_Seu objetivo_:
Atualize o trecho do texto sobre o Homem-Dragão de "Os cientistas geralmente" a "de hominídeo extinta.", trocando "cientistas" por "pesquisadores".

_Texto_:
-*-

Descoberta do DNA do 'Homem-Dragão' revela rosto de misterioso grupo antigo

Após várias tentativas frustradas, pesquisadores conseguiram extrair material genético de um crânio fossilizado apelidado de "Homem-Dragão", ligando-o a um misterioso grupo de humanos antigos conhecido como Denisovanos, relata a CNN. Cerca de uma dúzia de fragmentos ósseos fossilizados de Denisovanos já foram encontrados e identificados usando DNA antigo. Mas o pequeno tamanho das amostras deixou poucas pistas sobre a aparência dessa misteriosa população de hominídeos antigos, e o grupo nunca recebeu um nome científico oficial.
Os cientistas geralmente consideram crânios com saliências e cristas características como o melhor tipo de fóssil para entender a forma ou a aparência de uma espécie de hominídeo extinta.

-*-

_Informações fornecidas_:

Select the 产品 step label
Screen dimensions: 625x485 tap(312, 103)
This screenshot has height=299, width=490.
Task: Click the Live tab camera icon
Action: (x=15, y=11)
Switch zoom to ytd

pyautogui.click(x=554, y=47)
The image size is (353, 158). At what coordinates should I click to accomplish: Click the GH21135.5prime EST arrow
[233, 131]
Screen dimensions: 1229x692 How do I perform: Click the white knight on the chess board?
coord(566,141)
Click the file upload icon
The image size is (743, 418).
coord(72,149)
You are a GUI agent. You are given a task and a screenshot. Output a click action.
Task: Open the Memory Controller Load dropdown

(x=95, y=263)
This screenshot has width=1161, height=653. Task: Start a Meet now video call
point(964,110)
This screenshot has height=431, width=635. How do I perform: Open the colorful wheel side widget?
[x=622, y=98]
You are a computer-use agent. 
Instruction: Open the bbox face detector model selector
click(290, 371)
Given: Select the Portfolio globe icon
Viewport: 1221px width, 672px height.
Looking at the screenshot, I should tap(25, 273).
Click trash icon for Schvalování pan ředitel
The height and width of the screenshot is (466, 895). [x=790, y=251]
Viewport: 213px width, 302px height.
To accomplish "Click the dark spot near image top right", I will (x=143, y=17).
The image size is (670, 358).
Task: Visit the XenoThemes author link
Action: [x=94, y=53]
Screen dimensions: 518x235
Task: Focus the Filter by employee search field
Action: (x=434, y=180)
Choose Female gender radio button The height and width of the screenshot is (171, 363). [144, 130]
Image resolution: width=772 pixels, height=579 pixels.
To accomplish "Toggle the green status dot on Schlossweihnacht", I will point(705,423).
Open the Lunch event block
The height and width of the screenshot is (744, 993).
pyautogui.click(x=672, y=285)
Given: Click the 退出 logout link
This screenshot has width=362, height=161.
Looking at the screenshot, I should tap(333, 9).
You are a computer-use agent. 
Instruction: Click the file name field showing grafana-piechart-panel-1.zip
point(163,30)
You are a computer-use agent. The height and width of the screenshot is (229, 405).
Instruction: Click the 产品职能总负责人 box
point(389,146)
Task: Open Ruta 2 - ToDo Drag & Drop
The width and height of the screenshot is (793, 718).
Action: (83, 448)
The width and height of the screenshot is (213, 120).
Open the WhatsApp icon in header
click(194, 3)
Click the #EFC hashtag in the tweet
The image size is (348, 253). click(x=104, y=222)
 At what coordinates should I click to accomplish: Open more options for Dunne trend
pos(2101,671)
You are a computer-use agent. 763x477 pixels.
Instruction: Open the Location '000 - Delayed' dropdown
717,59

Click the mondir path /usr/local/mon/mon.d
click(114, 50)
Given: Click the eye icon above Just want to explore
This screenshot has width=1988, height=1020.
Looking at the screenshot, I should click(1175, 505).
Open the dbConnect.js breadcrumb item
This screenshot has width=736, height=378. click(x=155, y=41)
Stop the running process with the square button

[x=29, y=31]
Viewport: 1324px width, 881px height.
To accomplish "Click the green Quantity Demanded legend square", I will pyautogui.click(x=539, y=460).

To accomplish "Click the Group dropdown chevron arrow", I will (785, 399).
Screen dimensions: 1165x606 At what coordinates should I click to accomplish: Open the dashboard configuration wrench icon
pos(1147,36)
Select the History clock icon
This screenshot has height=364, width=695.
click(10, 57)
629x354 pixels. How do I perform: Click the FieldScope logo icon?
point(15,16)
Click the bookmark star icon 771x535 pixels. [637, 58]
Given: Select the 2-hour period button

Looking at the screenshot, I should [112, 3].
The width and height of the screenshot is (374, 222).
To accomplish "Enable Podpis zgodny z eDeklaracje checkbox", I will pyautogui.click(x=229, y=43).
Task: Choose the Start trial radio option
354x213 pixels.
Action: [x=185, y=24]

-*-

_Espaço da resposta_:
Os pesquisadores geralmente consideram crânios com saliências e cristas características como o melhor tipo de fóssil para entender a forma ou a aparência de uma espécie de hominídeo extinta.